## Tarefa proposta 1
Responda com base no texto sobre vocação:
(a) Que mês a Igreja Católica no Brasil dedica anualmente à reflexão sobre a vocação?
(b) Como São João Paulo II chamou a vocação?
(c) Quais são os dois polos que a vocação exige?
## Tarefa proposta 2
Diga se cada afirmação concorda com o texto sobre vocação. Responda sim ou não e cite as palavras do texto que decidem:
(a) Os testes vocacionais são oferecidos apenas em igrejas.
(b) Ninguém pode ser excluído.
(c) A ideia cristã de vocação é entendida da mesma forma que os testes vocacionais.
## Tarefa proposta 3
Prossiga o texto sobre vocação a partir da última frase que ele apresenta.

## Trecho de origem
· · · ·
Há um
costume na Igreja Católica no Brasil de dedicar anualmente o mês de agosto à
reflexão a respeito de uma das dimensões fundamentais da vida cristã, a
vocação. São João Paulo II chamou a vocação de um olhar de amor vindo de Deus
para cada pessoa. Tendo diante dos olhos, com a ajuda da Comunidade cristã, os
vários estados de vida e possibilidades de serviço ao Reino de Deus, a Igreja
quer oferecer, especialmente às crianças, adolescentes e jovens, o caminho
seguro. Sabemos que Deus concede a todos os homens e mulheres uma imensa
quantidade de dons e capacidades, com as quais podem realizar-se. Todos nós
fomos feitos para dar certo e ninguém pode ser excluído.
Não é raro
que em escolas e outros ambientes se ofereçam os chamados testes vocacionais,
com os quais as habilidades são identificadas, contribuindo para as novas
gerações encontrarem seu lugar na sociedade. Podem ajudar a descobrir os campos
de atividade mais adequados às capacidades de cada um e facilitar o acesso aos
cursos adequados e à posterior entrada no mercado de trabalho. Nem sempre as
pessoas acertam na escolha do curso a fazer e são muitas aquelas que, em
virtude de um concurso feito, dependentes dos salários que recebem, permanecem
longos anos em ambientes inadequados aos seus próprios dons. Todos nós
almejamos um mundo em que as pessoas se integrem bem e sejam felizes, no lugar
certo, com sua dignidade reconhecida e possibilidades de desenvolvimento de
todas as suas potencialidades. O sonho pode parecer distante, mas não podemos
desejar menos do que uma sociedade livre e igualitária, com oportunidades
oferecidas a todos. Daí a importância a ser dada a todos os instrumentos
técnicos e pedagógicos que nos aproximem de tal ideal. Acrescente-se a isso o
esforço a ser empreendido para multiplicar os postos de trabalho destinados às
novas gerações.
No entanto, é outra a compreensão da ideia cristã de vocação. Os testes vocacionais e outros recursos podem conduzir à profissão e à realização das capacidades, mas vocação tem a ver com vida cristã e experiência religiosa, o que pode conduzir à escolha de um estado de vida e disponibilidade para o serviço do próximo por causa de uma realidade que supera as atividades cotidianas ou o trabalho a ser realizado. Vocação exige dois polos. De um lado, Deus que cria, chama e ama. A outra parte é de cada pessoa humana, que precisa aprender a discernir os sinais da vontade de Deus e responder com coragem.
· · · ·
## Conjunto de itens
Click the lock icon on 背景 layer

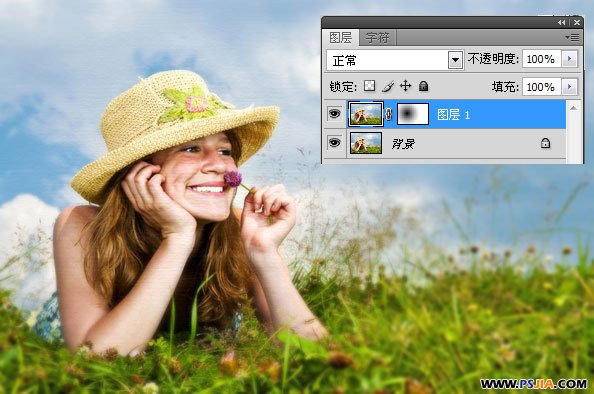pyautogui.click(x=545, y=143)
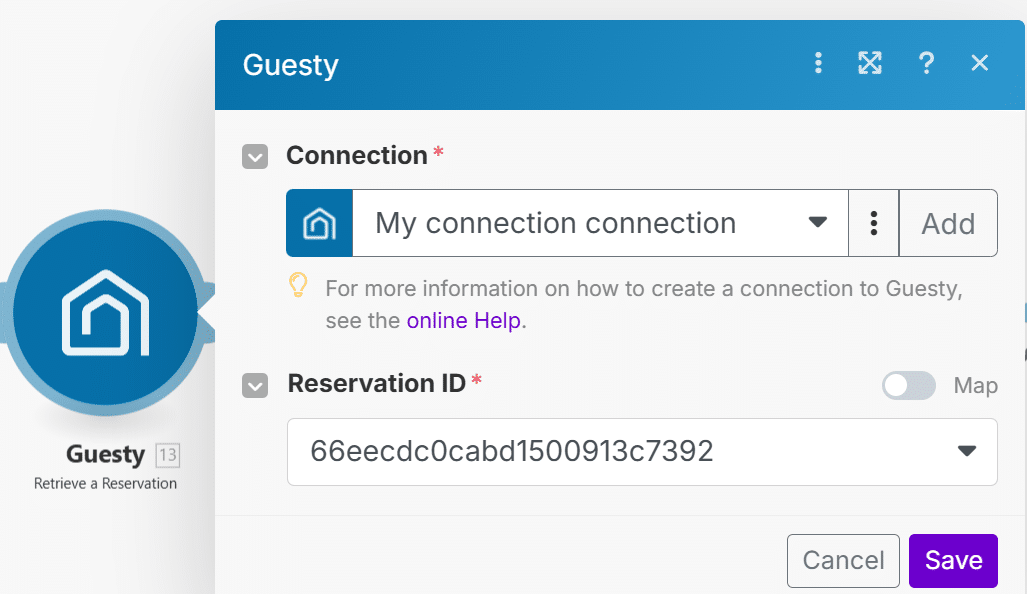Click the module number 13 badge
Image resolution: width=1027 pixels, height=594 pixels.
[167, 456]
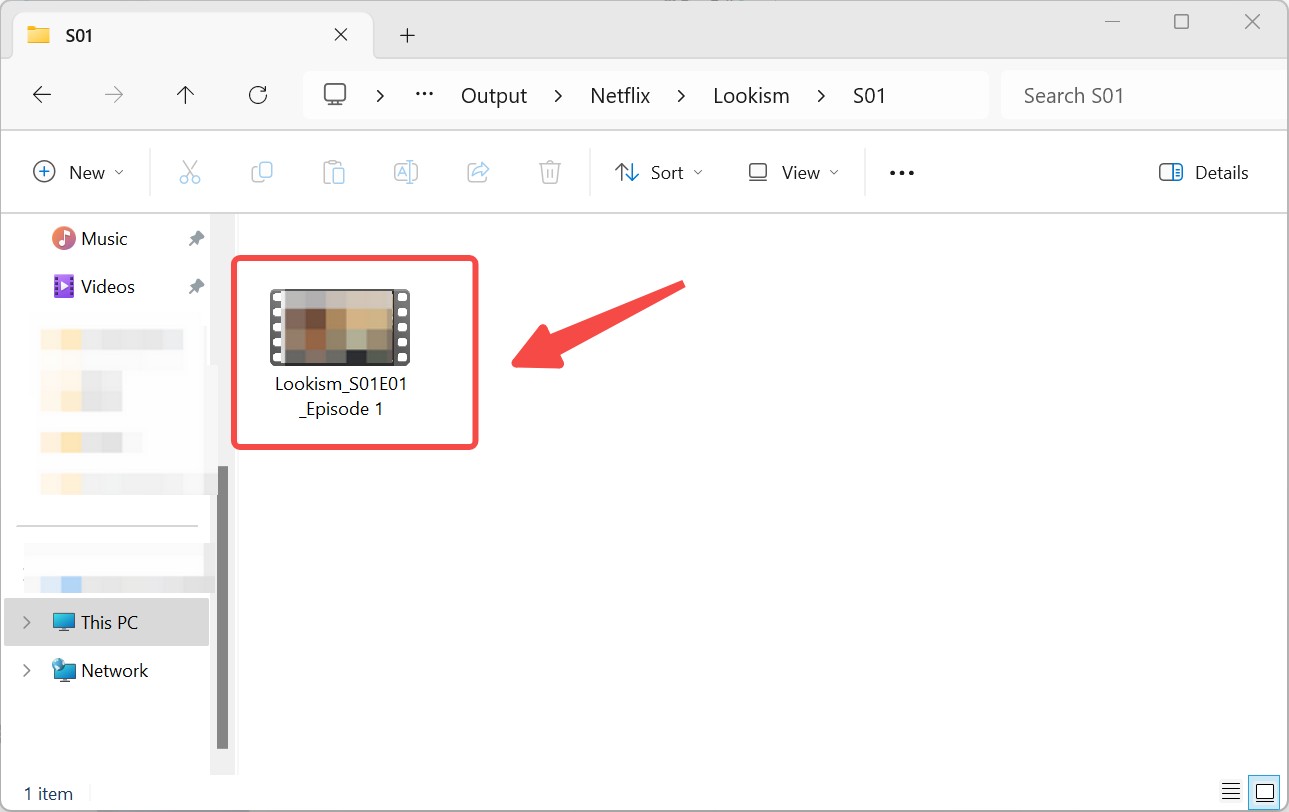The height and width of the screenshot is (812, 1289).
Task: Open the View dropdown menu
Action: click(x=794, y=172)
· · · ·
## Resposta da tarefa 1
(a) O mês de agosto.
(b) Ele a chamou de um olhar de amor vindo de Deus para cada pessoa.
(c) De um lado, Deus, que cria, chama e ama. Do outro, cada pessoa humana, que precisa aprender a discernir os sinais da vontade de Deus e responder com coragem.

## Resposta da tarefa 2
(a) Não: "em escolas e outros ambientes se ofereçam os chamados testes vocacionais".
(b) Sim: "Todos nós fomos feitos para dar certo e ninguém pode ser excluído."
(c) Não: "No entanto, é outra a compreensão da ideia cristã de vocação."

## Resposta da tarefa 3
O ponto de
partida está na família, convidada, através do Sacramento que a constitui, o
matrimônio, a criar um ambiente adequado ao trato pessoal com Deus. Tudo começa
no ato gerador do amor conjugal, com o qual uma vida tem início, com a
colaboração dos pais, conscientes de que, ao conceberem uma criança, Deus cria
uma alma chamada a viver por toda a eternidade (Cf. Encíclica Humani Generis,
do papa Pio XII, número 36). Há um relacionamento pessoal e direto de amor
entre Deus e cada pessoa humana, no qual o Senhor mantém a plena liberdade com
a qual fomos criados e ao mesmo tempo provoca positivamente uma resposta de
cada homem e de cada mulher, em vista da felicidade a que somos destinados.
Deus não é fruto de nossa imaginação ou criatividade, mas nos precede como Senhor
e Criador. Ele vem na frente! Nós é que somos suas criaturas!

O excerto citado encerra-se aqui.